#### INPUT ROWS
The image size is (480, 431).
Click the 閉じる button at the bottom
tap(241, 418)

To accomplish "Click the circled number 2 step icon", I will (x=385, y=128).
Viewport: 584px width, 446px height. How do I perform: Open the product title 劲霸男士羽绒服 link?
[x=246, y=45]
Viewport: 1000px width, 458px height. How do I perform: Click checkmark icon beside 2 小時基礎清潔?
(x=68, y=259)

...

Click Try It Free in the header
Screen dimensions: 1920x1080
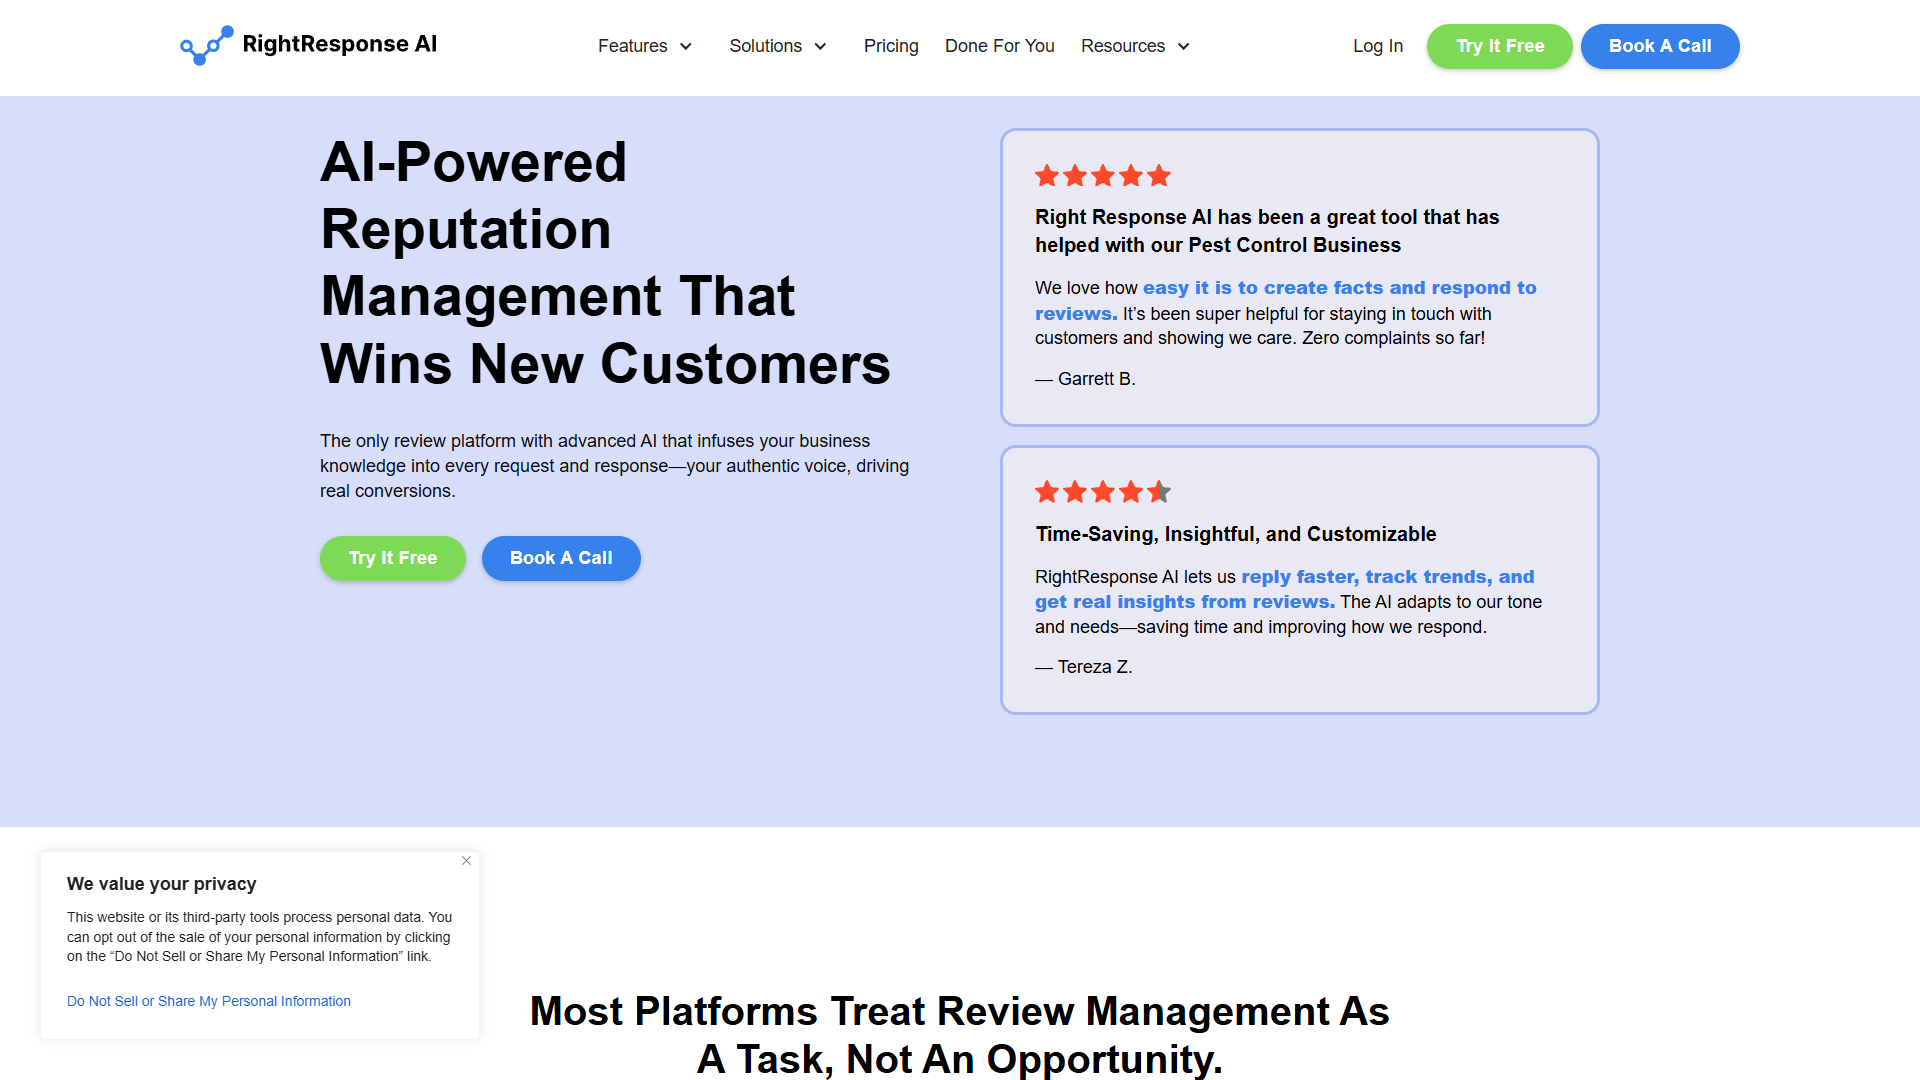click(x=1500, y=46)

#### TASK INSTRUCTIONS
Write out every line from the one containing "The image size is (480, 431)." through the one containing "[x=246, y=45]", including both, as a JSON list of strings with one string per line and blank lines omitted.

#### WRITTEN REPLY
[
  "The image size is (480, 431).",
  "Click the 閉じる button at the bottom",
  "tap(241, 418)",
  "To accomplish \"Click the circled number 2 step icon\", I will (x=385, y=128).",
  "Viewport: 584px width, 446px height. How do I perform: Open the product title 劲霸男士羽绒服 link?",
  "[x=246, y=45]"
]